What Riggs is to Ridzik, Roger Murtaugh is to Ivan Danko. I expected to hear him say the family equivalent of Murtaugh's tagline at any moment: "I'm too old for this stuff." Maybe it's the routine.
"Red Heat" is fun, to a certain extent, but it's a bad movie. James Belushi is a funny guy, and he certainly carries whatever there is to carry in this film with the help of Arnie, who does his best impression of a Russian Terminator. In fact, maybe the secret to be revealed in "Red Heat 2" is that he was a T-R (Terminator-Russian) all along, sent back through time to eliminate Viktor before he enslaved mankind.
Peter Boyle (Wizard from "Taxi Driver") pops up a few times throughout the film as the Chief of Police in Chicago, as well as Laurence Fishburne in a pre-"Matrix" role. Boyle is the guy who yells at the cops for making mistakes and costing the force thousands of dollars for a simple careless event. Fishburne is the cop who hates Belushi and rolls his eyes a lot.
Speaking of actors, Arnold Schwarzenegger is an underrated action hero. Why? Because people like to make fun of his acting skills, unable to open their eyes and see the performances he gave in films such as "Total Recall" and "Predator" (okay, not really a great performance, but certainly better than one Sly Stallone would give). Hey, he does a lot of muscle flexing in his movies, and the so-called acting in "Hercules in New York" was atrocious, but the guy has an undeniable charm and talent that separates him from Sly and Van Damme and even Willis. To prove his skills were more than just being able to rip off his shirt and shoot people, he took a daring role in "Total Recall" -- a role Patrick Swayze was once signed on to -- and showed that he could play Average Joes. Well, muscular Average Joes.

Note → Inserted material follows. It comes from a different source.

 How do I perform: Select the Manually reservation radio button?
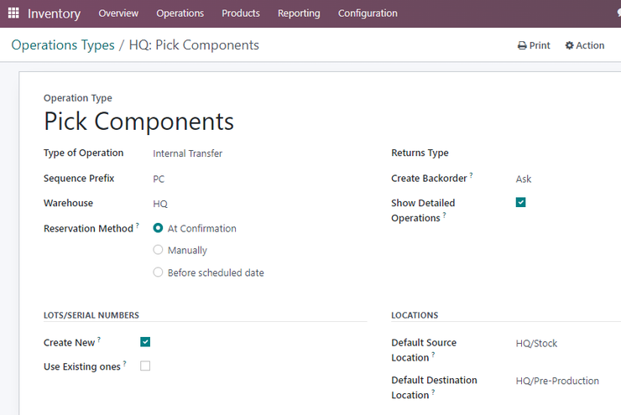[158, 250]
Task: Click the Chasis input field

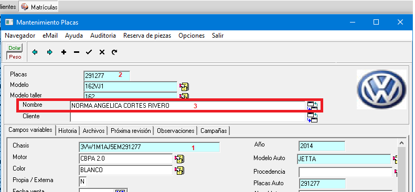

James Belushi is a funny guy, too, and he is underrated because too many people compare him to his late brother, John, from "Saturday Night Live" and "The Blues Brothers." Well, okay, he's not exactly the same -- but I still think he's very funny and rather good at playing the lazy, under/overwhelmed characters.
Walter Hill, the really bad action director who made a few good films during the 80s, but mostly a bunch of bad, clichéd ones, directed the film. (He also wrote the terrible "Alien3.") He's a good action director, when given the proper material, but he's no James Cameron or John McTiernan or Renny Harlin -- he just borrows from the maestros. In an interview, he claimed that he had wanted to work with Schwarzenegger for a long time, and wanted to make him into a vulnerable, human character for once -- one of the likes that Arnie had never played before. Hmm...didn't he see "Raw Deal"? I guess not.
Walter Hill: Are all the clichés in place? Loose cannon cop who doesn't have a reason to live (check!), straight cop who doesn't take any BS (check!); gruff Chief of Police (check!), eye-rolling sidekick (check!), big explosions (check!), lots of fist-fights (check!), lots of sex and nudity (check!), lots of coarse language like "*Bleep* yo' mamma" (check!), lots of bare muscular chests (check!), a sentimental ending with all the aspirations of being the next "Midnight Run" or "Planes, Trains and Automobiles" (check!). Hey, it looks like everything is in place, then! Roll camera!
I own this film on DVD and watch it very rarely. Compared to "Lethal Weapon" or "The Hard Way," this movie is a complete failure. And compared to "The Terminator" or "Total Recall," it ranks as one of Arnie's worst efforts. But hey, it's a lot better than "Batman and Robin." And at least this one is fun -- in its own sort of way.
If it's on TV, give it a go. It has some redeeming qualities, if only a small amount.